The most common complaint heard in Kuwait is that the country has lost ground to other GCC states and that it will continue to do so. It is a lament for lost opportunities.

Kuwait in the 1960s and 1970s set the pace for the region. It was the first in Arabia to have a written constitution and a directly elected parliament. The Kuwait Investment Authority (KIA) was the Gulf’s first sovereign wealth fund. Kuwait Petroleum Company (KPC) was the first GCC national oil company to buy foreign oil businesses. The Kuwait Fund for Arab Economic Development was the first Middle East aid agency.

Kuwait’s advance was derailed by the start of the eight year Iran-Iraq war which started in September 1980 and placed Kuwait close to the front-line. It was brought to a halt in 1990 by Iraq’s invasion.
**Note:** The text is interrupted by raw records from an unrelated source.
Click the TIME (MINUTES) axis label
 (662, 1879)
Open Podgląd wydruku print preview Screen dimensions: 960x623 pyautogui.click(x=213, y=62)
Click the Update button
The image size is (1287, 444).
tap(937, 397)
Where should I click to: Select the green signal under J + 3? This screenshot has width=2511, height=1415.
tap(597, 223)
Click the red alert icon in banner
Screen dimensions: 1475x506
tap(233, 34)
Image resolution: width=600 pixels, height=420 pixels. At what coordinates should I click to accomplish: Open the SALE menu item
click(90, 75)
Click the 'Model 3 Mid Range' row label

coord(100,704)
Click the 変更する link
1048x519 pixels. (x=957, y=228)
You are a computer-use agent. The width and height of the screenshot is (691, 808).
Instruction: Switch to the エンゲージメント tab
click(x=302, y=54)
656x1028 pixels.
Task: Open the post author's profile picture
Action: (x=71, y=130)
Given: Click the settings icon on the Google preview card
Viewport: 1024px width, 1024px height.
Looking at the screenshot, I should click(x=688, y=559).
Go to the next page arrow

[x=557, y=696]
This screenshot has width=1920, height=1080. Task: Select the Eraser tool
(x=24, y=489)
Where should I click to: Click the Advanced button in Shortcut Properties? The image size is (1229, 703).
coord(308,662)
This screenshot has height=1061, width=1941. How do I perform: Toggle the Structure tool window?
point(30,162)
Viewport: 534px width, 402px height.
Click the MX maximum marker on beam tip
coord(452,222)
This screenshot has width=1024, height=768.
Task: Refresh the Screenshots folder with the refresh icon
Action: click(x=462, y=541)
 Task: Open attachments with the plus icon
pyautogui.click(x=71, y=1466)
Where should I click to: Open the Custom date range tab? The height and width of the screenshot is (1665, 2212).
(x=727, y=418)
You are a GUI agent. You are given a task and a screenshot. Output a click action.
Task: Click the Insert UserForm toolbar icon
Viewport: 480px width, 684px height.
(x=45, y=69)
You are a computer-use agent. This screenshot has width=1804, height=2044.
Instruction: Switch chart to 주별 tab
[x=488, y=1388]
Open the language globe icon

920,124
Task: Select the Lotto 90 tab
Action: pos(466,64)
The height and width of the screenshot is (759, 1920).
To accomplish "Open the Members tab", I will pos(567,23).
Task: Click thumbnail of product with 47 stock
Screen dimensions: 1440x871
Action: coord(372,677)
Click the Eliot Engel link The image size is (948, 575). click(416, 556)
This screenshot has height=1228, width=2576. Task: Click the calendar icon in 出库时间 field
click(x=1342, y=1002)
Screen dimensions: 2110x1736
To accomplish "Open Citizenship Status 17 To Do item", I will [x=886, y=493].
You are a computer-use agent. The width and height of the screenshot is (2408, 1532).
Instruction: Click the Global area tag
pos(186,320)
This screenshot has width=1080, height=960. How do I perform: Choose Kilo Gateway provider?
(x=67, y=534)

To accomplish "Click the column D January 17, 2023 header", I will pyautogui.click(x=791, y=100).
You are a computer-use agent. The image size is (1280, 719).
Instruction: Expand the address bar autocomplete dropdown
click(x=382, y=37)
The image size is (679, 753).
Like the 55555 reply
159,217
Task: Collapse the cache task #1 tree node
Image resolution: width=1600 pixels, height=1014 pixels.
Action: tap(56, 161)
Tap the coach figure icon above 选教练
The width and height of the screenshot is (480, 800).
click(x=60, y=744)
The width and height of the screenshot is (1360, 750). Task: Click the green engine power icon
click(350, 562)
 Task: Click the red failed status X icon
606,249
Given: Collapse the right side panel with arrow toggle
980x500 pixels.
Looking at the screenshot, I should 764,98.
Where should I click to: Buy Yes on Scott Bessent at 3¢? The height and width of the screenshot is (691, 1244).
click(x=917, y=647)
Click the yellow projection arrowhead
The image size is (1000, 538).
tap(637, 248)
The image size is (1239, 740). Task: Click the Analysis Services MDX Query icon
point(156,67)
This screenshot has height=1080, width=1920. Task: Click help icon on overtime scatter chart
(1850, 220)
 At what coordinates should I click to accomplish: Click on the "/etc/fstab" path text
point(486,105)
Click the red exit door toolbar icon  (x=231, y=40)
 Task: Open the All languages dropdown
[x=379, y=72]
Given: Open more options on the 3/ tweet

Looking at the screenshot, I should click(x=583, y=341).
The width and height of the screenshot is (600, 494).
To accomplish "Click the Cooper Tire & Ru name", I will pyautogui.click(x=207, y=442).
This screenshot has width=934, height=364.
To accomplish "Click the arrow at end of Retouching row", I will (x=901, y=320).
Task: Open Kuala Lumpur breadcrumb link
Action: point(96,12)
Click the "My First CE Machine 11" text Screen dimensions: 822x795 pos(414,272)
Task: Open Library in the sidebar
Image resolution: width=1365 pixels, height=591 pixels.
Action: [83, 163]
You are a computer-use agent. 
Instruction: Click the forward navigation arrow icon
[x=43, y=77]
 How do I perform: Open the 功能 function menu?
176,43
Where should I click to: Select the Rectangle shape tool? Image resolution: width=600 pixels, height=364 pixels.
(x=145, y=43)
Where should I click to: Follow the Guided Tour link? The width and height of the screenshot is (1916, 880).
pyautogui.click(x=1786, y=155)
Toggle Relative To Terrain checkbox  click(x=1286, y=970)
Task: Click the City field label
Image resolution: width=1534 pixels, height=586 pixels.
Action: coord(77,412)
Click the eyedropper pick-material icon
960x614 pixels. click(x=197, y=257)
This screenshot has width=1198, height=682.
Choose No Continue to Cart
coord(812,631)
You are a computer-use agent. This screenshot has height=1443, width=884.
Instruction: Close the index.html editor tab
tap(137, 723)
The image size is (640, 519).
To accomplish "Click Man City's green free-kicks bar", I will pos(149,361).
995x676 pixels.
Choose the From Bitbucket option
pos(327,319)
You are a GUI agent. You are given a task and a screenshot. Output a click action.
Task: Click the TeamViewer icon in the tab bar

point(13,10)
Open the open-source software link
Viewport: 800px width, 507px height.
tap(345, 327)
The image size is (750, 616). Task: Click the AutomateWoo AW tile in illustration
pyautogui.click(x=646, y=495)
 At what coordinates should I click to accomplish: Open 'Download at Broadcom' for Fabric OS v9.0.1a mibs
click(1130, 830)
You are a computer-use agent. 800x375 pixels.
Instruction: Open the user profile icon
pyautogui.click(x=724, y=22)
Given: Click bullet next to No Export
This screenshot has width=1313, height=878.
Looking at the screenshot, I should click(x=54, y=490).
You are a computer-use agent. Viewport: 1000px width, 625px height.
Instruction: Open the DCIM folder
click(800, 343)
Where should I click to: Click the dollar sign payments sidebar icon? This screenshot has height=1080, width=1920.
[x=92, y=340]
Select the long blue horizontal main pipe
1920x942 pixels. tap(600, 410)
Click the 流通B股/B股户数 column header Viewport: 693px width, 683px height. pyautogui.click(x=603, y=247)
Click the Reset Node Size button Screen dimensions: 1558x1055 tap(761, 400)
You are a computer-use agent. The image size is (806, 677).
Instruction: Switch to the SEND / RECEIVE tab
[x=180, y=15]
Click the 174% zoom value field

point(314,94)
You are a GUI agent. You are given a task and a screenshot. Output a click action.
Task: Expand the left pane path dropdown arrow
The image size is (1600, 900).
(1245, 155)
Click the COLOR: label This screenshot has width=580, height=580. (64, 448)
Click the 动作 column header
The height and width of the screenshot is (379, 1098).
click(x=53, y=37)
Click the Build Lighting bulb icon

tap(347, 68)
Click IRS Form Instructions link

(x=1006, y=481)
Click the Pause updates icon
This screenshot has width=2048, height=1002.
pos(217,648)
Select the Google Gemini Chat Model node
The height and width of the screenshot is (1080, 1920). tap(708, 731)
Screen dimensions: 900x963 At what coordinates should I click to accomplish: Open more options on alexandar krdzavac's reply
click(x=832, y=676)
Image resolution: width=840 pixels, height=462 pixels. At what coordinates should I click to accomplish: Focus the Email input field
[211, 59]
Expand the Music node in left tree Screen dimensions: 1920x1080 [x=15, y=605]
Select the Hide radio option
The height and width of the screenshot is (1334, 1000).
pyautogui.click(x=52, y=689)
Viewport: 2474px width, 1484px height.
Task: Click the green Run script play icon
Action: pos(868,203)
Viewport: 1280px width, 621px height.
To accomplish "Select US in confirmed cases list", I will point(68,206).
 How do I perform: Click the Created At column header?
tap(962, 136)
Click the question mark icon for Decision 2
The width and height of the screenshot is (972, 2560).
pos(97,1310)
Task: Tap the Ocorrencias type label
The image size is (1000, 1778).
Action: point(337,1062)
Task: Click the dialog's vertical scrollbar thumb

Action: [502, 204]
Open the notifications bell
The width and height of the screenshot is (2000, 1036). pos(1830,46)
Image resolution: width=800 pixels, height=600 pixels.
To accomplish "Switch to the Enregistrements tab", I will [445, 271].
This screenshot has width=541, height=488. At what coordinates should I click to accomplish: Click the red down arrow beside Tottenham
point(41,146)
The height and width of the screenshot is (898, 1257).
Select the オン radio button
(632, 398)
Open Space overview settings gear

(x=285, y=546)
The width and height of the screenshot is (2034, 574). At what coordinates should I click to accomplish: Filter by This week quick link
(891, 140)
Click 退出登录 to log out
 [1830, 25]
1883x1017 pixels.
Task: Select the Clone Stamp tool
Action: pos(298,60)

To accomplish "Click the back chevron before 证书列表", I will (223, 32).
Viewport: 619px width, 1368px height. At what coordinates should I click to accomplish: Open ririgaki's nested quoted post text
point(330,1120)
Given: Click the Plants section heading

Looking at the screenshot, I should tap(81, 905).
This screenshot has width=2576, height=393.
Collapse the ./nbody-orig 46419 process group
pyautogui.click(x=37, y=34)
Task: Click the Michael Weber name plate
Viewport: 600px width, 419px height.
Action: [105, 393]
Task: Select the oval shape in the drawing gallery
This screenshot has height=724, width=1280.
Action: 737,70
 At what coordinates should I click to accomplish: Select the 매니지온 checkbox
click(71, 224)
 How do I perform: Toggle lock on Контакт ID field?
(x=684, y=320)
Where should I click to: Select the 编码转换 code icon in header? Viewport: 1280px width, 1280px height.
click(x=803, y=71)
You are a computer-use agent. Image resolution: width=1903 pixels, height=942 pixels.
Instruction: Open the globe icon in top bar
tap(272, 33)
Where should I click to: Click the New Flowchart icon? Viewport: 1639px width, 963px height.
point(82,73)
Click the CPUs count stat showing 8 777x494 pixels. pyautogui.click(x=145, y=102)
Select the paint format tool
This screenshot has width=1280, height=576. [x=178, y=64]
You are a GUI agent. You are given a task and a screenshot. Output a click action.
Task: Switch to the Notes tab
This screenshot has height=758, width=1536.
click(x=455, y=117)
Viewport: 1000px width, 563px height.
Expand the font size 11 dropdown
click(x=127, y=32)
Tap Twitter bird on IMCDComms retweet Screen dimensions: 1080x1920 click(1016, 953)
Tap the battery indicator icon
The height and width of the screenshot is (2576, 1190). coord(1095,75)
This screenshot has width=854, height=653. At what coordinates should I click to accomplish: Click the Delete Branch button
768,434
The psychological effects of the occupation and the division between those who stayed and those that left still linger.

It explains at least some of parliament’s persistent criticisms of Kuwait’s council of ministers, a body appointed by the ruler Sheikh Sabah al-Sabah.

Kuwait, nevertheless, is one of the principal beneficiaries of the oil boom that has raised prices by more than 100 per cent since the start of 2004. Kuwait enjoyed a current account surplus of at least $40,000 million in 2007 and should record a figure at least as big this year. The economy is being additionally lifted by earnings from foreign savings including at least $250,000 million held by the KIA itself.

The closest economic parallel to Kuwait is Abu Dhabi, which also has almost 10 per cent of proven oil reserves, produces more than 2 million barrels a day (b/d) of crude oil and has an enviable portfolio of savings. But Kuwaiti business people invariably compare their country unfavourably with what is happening in the UAE and elsewhere in the region.

But the mood is beginning to change, as delegates at MEED’s The Kuwait Conference 2008 on 4-5 February may have discerned. KPC announced more than $50,000 million would be invested in the oil and gas industry in the next five years and that gas shortages will be addressed by importing up to 700 million cubic feet a day (cf/d) from 2009. Its non-associated gas programme is bearing fruit and is expected to lead to production of 600 million cf/d in 2012.

The conference was told that government approval was being sought for railway lines involving private and public investment totaling $8,000 million. They include a north-south line that will run from Saudi Arabia to the Iraq border and an integrated light rail system in Kuwait city itself.

Some of the region’s most striking megaprojects may finally proceed by the end of the year. They include the Subiya Causeway road link across Kuwait Bay from Kuwait city to the Subiya peninsula and Madinat Al Hareer, The City of Silk, the most ambitious urban project Kuwait has ever seen. The capacity of the airport may be expanded to 20 million passengers.

New approaches to completing projects have been approved. A revised build-own-transfer model to be applied in future infrastructure projects has been blessed by the national assembly. It has also given the green light to the Madinat Al Hareer.

The sceptics are still doubtful. But the sheer weight of private and public money is beginning to break down the political and bureaucratic obstacles that have held Kuwait back for so long. The country may be on the move, at last. If that proves to be the case, there is no reason why Kuwait should not, in due course, recover its proper place at the vanguard of the new Gulf vision it did so much to inspire.